■ PROMPT: Look through the entries below and report how many lines hold the string "agent". Only the number is wanted.

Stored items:
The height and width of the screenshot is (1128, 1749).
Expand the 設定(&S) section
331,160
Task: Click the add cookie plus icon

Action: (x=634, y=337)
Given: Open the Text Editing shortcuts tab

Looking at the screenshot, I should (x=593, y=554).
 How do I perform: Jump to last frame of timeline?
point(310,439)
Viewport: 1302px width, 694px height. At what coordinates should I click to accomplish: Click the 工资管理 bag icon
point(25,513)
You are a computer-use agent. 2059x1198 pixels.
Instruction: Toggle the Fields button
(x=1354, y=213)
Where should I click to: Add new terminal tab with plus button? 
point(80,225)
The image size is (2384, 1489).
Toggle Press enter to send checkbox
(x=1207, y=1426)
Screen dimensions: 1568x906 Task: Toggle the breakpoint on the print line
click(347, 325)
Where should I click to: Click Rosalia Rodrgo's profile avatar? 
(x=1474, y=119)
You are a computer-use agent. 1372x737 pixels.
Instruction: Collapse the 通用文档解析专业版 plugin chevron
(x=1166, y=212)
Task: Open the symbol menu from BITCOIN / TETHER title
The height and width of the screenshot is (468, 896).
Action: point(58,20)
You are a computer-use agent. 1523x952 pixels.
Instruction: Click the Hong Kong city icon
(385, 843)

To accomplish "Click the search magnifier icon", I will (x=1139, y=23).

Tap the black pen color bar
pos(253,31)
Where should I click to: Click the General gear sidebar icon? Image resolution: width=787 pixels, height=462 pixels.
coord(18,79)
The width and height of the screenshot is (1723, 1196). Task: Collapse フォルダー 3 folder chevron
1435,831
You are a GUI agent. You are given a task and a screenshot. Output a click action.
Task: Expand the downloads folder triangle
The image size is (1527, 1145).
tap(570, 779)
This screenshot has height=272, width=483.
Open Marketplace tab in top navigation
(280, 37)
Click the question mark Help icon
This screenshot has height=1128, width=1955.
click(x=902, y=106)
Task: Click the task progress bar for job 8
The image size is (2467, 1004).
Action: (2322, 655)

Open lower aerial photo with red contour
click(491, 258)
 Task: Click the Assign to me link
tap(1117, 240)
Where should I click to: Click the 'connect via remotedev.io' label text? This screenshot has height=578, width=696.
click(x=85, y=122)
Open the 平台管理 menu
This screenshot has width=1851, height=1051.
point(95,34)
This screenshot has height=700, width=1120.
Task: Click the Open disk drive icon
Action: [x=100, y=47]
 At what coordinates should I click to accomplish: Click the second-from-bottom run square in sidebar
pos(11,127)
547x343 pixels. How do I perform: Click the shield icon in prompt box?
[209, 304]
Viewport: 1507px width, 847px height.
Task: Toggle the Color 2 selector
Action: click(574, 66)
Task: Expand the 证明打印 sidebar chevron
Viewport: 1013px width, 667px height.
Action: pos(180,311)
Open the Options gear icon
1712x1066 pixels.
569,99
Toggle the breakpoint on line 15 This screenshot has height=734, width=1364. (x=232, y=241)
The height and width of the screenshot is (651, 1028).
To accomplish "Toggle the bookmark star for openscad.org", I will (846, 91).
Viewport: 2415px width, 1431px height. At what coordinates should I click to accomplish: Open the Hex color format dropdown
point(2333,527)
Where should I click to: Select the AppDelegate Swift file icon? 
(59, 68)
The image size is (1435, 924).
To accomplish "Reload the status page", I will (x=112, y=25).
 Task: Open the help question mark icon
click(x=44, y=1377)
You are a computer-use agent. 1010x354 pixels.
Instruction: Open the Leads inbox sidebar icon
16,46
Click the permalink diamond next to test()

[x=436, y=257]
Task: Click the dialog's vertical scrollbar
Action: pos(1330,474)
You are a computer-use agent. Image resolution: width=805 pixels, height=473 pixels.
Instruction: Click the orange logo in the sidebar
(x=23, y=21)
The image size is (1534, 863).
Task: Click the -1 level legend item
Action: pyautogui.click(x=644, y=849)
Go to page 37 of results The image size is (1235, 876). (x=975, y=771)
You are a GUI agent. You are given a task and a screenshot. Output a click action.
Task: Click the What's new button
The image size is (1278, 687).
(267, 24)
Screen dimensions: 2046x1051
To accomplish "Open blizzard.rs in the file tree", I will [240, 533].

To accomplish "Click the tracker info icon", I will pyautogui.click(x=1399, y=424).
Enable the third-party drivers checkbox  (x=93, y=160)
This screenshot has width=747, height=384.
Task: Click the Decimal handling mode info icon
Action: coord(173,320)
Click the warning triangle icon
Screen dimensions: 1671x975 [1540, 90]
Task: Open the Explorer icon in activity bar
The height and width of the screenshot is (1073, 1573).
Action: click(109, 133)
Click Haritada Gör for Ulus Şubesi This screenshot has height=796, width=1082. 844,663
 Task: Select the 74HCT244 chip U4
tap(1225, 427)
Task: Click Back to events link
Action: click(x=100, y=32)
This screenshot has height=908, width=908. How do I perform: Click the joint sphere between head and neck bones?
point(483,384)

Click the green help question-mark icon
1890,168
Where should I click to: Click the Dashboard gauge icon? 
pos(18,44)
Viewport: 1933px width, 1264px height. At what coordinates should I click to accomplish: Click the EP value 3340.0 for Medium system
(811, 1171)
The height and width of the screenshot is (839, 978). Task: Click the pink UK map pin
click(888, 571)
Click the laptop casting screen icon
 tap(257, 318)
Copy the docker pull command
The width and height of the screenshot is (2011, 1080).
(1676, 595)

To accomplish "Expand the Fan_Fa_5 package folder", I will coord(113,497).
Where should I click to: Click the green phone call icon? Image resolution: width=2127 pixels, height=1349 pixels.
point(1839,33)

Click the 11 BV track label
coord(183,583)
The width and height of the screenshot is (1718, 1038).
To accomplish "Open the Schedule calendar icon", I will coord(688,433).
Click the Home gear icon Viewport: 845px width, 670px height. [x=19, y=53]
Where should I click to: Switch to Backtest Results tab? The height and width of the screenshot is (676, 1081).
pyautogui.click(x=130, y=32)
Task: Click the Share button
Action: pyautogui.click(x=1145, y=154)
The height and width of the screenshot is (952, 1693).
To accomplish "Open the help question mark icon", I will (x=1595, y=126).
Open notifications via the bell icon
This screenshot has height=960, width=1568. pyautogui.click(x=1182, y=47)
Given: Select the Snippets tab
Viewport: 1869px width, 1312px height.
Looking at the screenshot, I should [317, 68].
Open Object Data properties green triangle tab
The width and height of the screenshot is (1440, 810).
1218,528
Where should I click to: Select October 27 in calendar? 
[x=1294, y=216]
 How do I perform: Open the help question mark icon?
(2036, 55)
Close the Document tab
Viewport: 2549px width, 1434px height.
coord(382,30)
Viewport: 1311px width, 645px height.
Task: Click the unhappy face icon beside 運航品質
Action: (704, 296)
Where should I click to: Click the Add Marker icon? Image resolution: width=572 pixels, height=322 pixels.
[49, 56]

■ RESPONSE TO THIS EXERCISE: 7